“The problem with communications is the illusion that it has been accomplished.” ~George Bernard Shaw
Wellness is one of the biggest buzzwords in corporations these days. Companies recognize that healthy employees have a positive impact on recruitment, retention and productivity. However, more time usually is spent on developing the program compared with communicating the initiative. Often an afterthought, it’s one of the most vital elements of a program’s success. “A flawed plan well communicated is better than a perfect plan poorly communicated.“1
As I discussed on a recent blog post “Essential Tips for Successfully Communicating Change”, clear and transparent ongoing communications are essential to build engagement, pride and trust in the company and its leadership. A one-time communication will not evoke change. You must share information across mediums in a consistent way. If you choose to create a culture of health, you will need to:
- Discover what’s important to your employees,
- Create a program that combines their interests and yours,
- Implement initiatives in a phased approach, and
- Sustain participation and grow according to feedback
A successful wellness communication plan will foster an organizational commitment to employee health and engagement.
In the discovery phase, you need to explore what might incent employees to participate and why the workplace offers a convenient outlet aligned with individual health goals. Then, ask your core planning team a few key questions: What’s our definition of wellness? What needs to change about our current program? Why is this a priority now? Who will benefit and why? What role does wellness play, or would we like it to play, in our culture?

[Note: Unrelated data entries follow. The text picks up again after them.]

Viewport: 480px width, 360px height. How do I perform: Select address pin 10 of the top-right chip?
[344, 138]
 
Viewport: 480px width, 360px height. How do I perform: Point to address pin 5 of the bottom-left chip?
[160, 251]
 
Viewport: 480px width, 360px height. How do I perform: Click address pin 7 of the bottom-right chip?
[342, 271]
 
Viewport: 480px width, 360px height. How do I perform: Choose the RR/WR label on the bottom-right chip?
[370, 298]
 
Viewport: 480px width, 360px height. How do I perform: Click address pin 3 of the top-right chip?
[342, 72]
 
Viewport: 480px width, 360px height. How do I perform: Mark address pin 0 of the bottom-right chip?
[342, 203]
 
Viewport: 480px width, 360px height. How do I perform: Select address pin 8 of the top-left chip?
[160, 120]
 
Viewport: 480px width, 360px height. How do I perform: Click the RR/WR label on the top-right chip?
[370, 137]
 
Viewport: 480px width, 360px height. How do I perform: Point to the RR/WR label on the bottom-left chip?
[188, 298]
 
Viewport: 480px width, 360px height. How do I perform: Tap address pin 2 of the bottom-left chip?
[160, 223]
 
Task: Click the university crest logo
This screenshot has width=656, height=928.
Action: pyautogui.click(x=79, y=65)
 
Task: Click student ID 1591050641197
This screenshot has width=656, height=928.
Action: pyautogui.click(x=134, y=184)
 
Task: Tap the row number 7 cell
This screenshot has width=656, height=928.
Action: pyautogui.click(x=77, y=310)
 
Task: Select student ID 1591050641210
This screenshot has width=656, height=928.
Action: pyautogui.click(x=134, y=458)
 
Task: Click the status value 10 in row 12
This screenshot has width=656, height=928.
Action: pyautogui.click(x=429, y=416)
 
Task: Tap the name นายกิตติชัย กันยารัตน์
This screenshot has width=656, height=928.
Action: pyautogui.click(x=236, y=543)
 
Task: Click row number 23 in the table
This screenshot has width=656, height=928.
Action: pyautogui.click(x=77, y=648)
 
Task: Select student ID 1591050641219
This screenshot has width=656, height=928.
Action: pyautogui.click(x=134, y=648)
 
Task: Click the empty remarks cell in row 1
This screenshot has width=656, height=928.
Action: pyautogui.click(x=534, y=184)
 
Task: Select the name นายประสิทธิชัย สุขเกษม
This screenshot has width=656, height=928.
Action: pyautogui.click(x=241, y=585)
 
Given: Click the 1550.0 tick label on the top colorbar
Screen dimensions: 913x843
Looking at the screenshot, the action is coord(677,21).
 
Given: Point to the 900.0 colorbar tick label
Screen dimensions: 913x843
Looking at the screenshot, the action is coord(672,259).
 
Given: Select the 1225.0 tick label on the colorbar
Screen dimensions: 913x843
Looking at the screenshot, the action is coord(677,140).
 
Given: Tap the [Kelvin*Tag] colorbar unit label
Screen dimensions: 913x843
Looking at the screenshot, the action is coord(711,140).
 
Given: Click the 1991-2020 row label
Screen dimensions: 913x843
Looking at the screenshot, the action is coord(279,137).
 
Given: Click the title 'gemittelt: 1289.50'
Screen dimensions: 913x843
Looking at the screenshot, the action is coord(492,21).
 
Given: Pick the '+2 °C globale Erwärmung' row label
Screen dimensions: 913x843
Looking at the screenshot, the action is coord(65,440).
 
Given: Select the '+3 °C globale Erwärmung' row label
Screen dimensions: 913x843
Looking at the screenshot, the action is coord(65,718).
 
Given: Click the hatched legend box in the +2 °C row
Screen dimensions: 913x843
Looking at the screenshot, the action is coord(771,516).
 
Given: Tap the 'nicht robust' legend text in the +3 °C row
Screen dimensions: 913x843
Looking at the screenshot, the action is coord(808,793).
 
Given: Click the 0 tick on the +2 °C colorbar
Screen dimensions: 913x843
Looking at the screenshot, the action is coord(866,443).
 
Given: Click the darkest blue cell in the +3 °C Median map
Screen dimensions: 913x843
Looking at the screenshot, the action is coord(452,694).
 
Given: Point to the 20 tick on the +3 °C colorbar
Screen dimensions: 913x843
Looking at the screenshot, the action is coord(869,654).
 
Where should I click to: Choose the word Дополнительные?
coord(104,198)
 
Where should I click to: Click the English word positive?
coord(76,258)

To match your intentions with employees’ interests and goals, “consider holding a half-hour roundtable discussion, or simply exchanging emails, to learn more about what kind of information (and delivery methods) they’d find most useful.”2 In general, using multiple mediums (meetings, postal mail, email, intranet, eBoard, posters and table tents) is important in any communications plan because everyone absorbs information differently.
With the data you’ve collected, you’ll want to develop objectives, strategies and positioning. Brainstorming on the name, logo and tagline for your program could be a team effort or company competition. You’ll also want to develop launch kit components, keeping in mind that one size won’t fit all.
In order to effectively communicate the wellness program, it’s best to start with encouragement from executives and line managers, who support and embrace participation. Then a good next step is to host a kickoff celebration and related events that support the campaign. For ongoing communications, keep the messages direct with actionable items included. “More companies and communities are realizing the antidote is a one-two combination — brevity and clarity.”1
The most common mistake I see companies make is limiting wellness communications to the launch of the program. One way to maintain visibility is to recognize and celebrate success: “Employee success stories should be highlighted and shared to help motivate others to make lifestyle changes.”3 In addition, companies should continue talking to employees about how the program is evolving, creating measurable milestones, and building additional stages of the program that grow along with your culture.